There is ample reason to be excited, and not just because Friedman once got Edwin Jackson (and Chuck Tiffany) for Danys Baez and All-Star Lance Carter from the man he replaced. That was nine years ago, and both Friedman and Ned Colletti, kicked upstairs to an advisory role, are different people now.
The excitement in Friedman comes with his age, just 37 — at least for another month — so this is a long-term move; and in his accomplishments. On a shoestring budget with the Rays he produced winners, with four playoff berths and a World Series appearance in his nine years in Tampa Bay, a franchise that averaged 97 losses in the first eight years of its existence before Friedman's arrival.
In the last seven years under Friedman, the Rays averaged just under 90 wins with an average payroll of $60 million per year, per Cot's Baseball Contracts. The largest payroll the Rays had under Friedman was in 2014, at just under $77 million.
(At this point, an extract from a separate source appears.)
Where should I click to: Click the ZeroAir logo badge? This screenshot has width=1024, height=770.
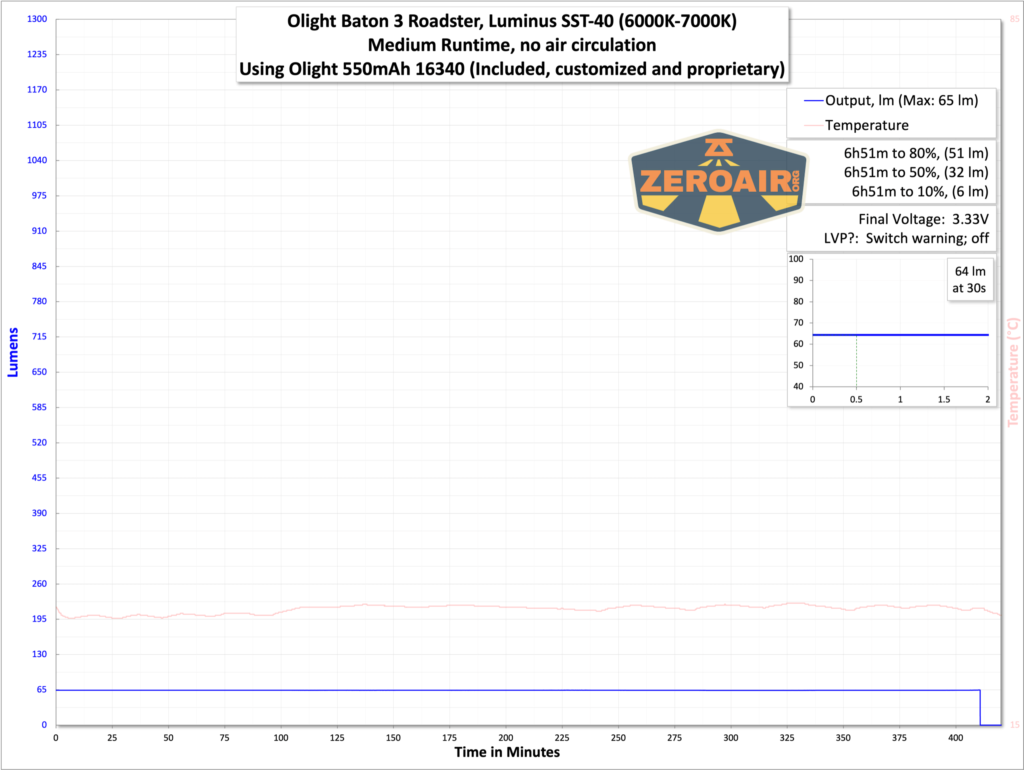(x=719, y=179)
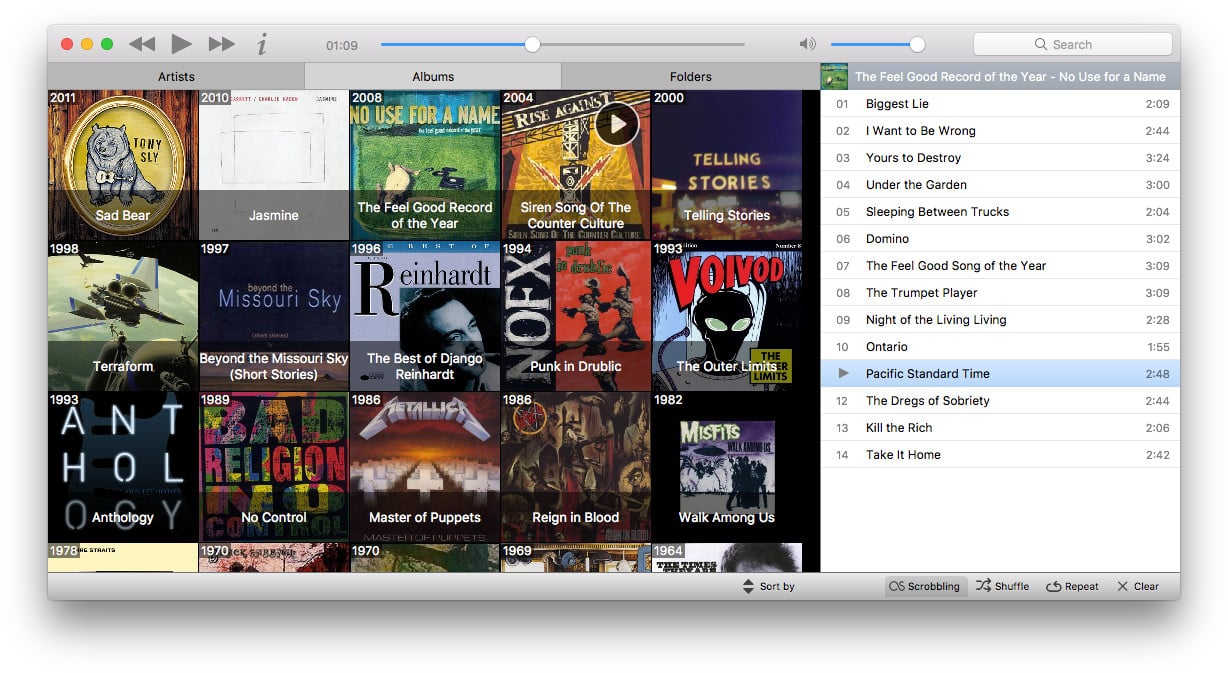Open the Sort by dropdown
Image resolution: width=1228 pixels, height=673 pixels.
click(768, 587)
In 2015, the Dodgers will pay Clayton Kershaw, Zack Greinke and Matt Kemp alone $74 million.
The largest single-season salary by one player under Friedman was the $14 million made by David Price in 2014*. The Dodgers in 2014 had eight people make more than that, and they have six players set to make more than that in both 2016 and 2017.
*Evan Longoria will eventually make more, when his salary kicks up to $14.5 million, in 2019. Friedman signed Longoria to two of the most team-friendly contracts in baseball history, paying him a total of $144.5 million for his first 15 years.
One can only hope Corey Seager craves such financial security.
The Rays didn't even pay Price all of that $14 million, dealing him to the Tigers on July 31. One of the necessities of working under financial constraints in Tampa Bay, like dealing James Shields or watching Carl Crawford walk via free agency.
Okay, maybe those financial restrictions do have their advantages, but those limitations don't exist in Los Angeles.
"I'm not aware of constraints," team president and CEO Stan Kasten told reporters on Tuesday. "The only constraint is trying to win with the best team we have."
Friedman is taking over a two-time defending division winner with most of its core intact, and will be expected to win right away. It's not going to be easy, because marginal wins are still difficult to come by. But if there is anything the former Wall Street analyst Friedman has shown in his time with the Rays, it's that he is excellent and finding advantages in the margins.
Almost all of the doubt I had in the Dodgers offering shortstop Hanley Ramirez a qualifying offer is gone, for instance.
Friedman will make some hard choices, likely first among them finding a new general manager. Eventually, Friedman will probably hire a new manager.
The Dodgers will probably shift more on defense. They will probably focus more on catcher framing. Anything that might gain an advantage for the team.
But it's not just about winning now. It's about building on what Kasten calls Phase 2 of the process, when the Dodgers build from within and produce homegrown talent going forward.
The man now calling the shots - Friedman - described his process as this to Jonah Keri in the excellent book The Extra 2%, about the Rays:
"We're constantly assessing what we're doing. After we make decisions, we postmortem them at a later date. We keep copious notes on the variables we knew, everything we knew going in. Then we go back and look at it to review the process. It's something we're continuing to refine and will be in perpetuity. I hope to never get to the point where we're content, or we feel great about everything and go into autopilot mode."
There are many decisions to be made. With Friedman at the helm, I'm much more confident more decisions will be right than I was yesterday.